The state of longing can be home, can be what the traveler seeks. It is a thrill, addictive. Love. Do you think his alien self was H=I=M=S=E=L=F? (sorry, it is so tempting to go on and on with the equals sign...)

Susan Kay Anderson said...

Jewitt, so alone by the lake. No
longer feral.

larry white said...

Absolutely lovely poem and photos. You are the master, Tom. I've been dipping into the book but concentrating first on Sleepwalker's Fate, having loved your sobering and delightful Dorn, Céline and Berrigan books these last few weeks (and waiting for more).

Well I picture Big Foot country another century/
Crowded with giant green men and loneliness/
Bottomless homesick lamentations/
Keep on surfacing one less clean shirt/
So many Bostons no fine sane harbor/
No fun hide 'n' seek so far from kind and sundry little feet/
God's mail undeliverable to savage deer till/
A palimpsest addressed to tomorrow's poet-clerk/
Found asylum in the poet's current post and comments.

TC said...

The voyagers to that coast came to buy otter skins for teapots. They hadn't known the natives were far more sophisticated at trading than they could ever pray to be.

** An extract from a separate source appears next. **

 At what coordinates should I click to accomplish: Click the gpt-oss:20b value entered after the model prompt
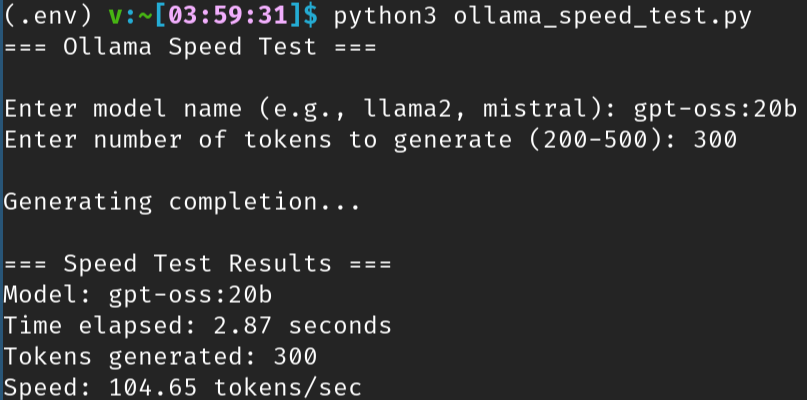[716, 109]
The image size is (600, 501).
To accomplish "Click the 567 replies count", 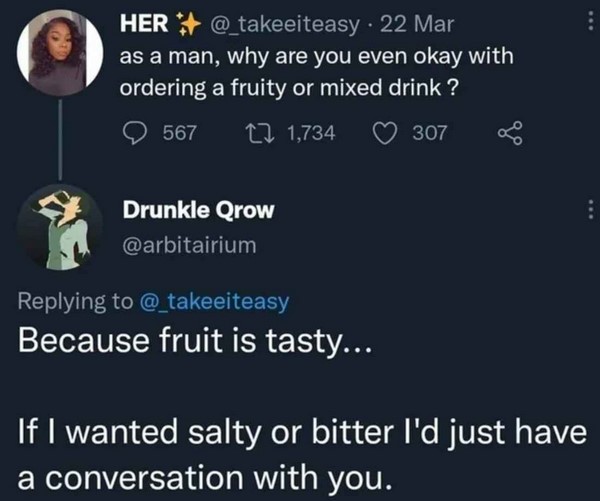I will (x=179, y=133).
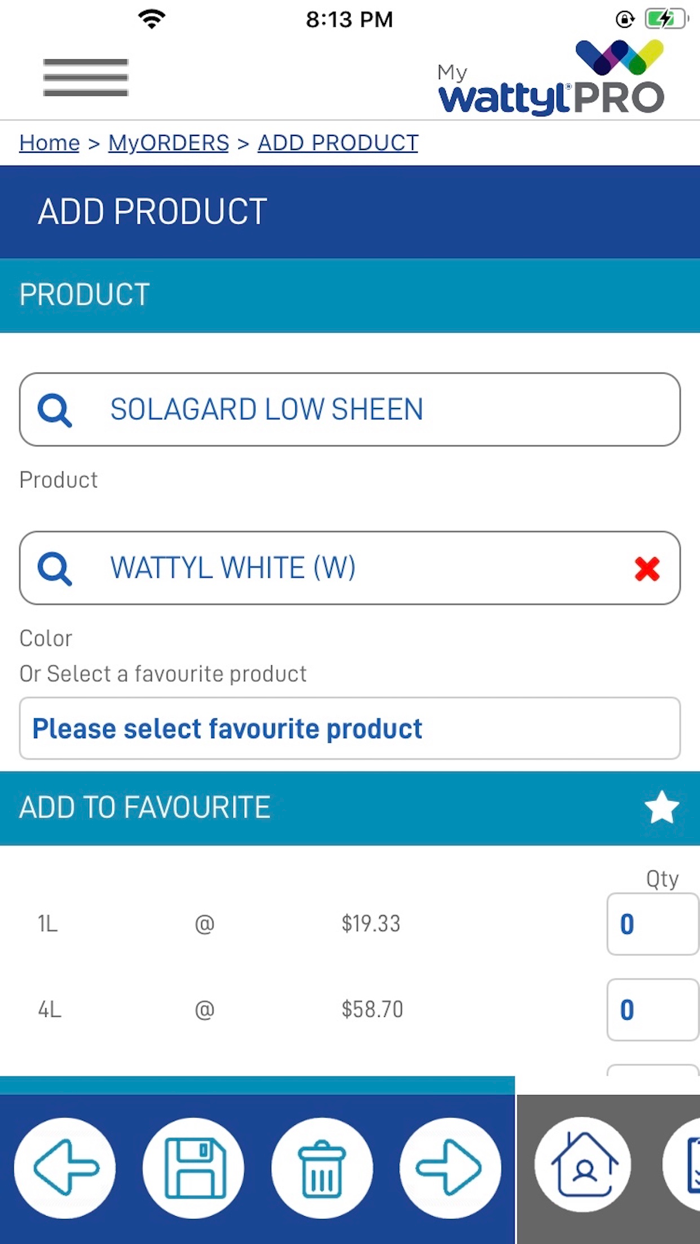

The equals sign must have been stamped on their sails. It must have had a terrible hold on them, must have put them under a kind of spell.

The poor interlopers. With their hideously tiresome anthologies, their utterly humourless self-referencing, their odious conferences in honour of themselves.

Jewitt hadn't meant to be there. He didn't want the wife. He couldn't get over the unpleasant odours. To a native of course the odours would not have seemed unpleasant at all, in fact probably the reverse. They had their own excellent hygiene. The very cold salt water, the seaweed sachets, the never wearing any pants.

He was becoming more feral than he might have wished. His unedited Diaries reveal what the Official Narrative Constructed Later in Connecticut by the Publisher did not.

And then along came the ship Lydia, out of Boston.

Susan Kay Anderson said...


Susan Kay Anderson said...

Ed Dorn's sentences are Dorn writing tamed; sentences sharpening themselves on each other to a useful, gleaming edge for his friend.

Susan Kay Anderson said...

The metal
obviously copper
one could say
and not be wrong
when speaking
to the (peaceful)
who accepts
most of the foolishness
a lot of the time

TC said...

Ironies are always a bit tiresome, but there's no avoiding the irony in the fact that it was neither iron nor gold but copper -- all those teapots & kettles & c., hammered and pounded out into sheets to become the #1 value commodity in the potlatch exchange system -- which was the death sentence of the beautiful sea otter, the one creature in this whole complicated web of relations that could be said to be truly innocent of everything.

Thinking of ED, brass would also apply... it was well known that if hospitably invited aboard ship, the natives had to be watched every minute -- and somehow even the vigilance did not prevent the discovery, once they'd left, that the brass buttons on all the officer's dress uniforms had mysteriously gone missing. For the guests were both more and less ingenious than the hosts.

While the otters swam round the ship harmlessly, preparing for extermination by means of "the trade". The white-eyes left the risks and skills of the killing to the native hunters, who were so much better at the job; after all they'd been doing it forever; but just not at the ramped-up volume of "harvesting" encouraged by the Yankee traders on the ships out of Boston. At Nootka a little bit of cheapjack copper bric-a-brac could buy you a dozen or maybe a hundred otter skins. The trading ships went on then from Nootka to Canton, where one otter skin could bring $100. The top mandarins valued otter skin garments very highly. As well they might have, for the fine thick fur of this remarkable deep diving cold water swimming animal was like nothing else in the world. Something like 6,000 hairs per square inch. The fur of a river otter (for example) has no more than a fraction of that density. The "soft gold" of the sea otter, one of nature's marvels. And you know white world business will always make off with those, not infrequently seducing the native peoples into colluding in this attrition of their most precious traditional resource, simply for the prospect of short-term goods-exchange show-off-system profit. Greed is always the easiest of human vices to exploit.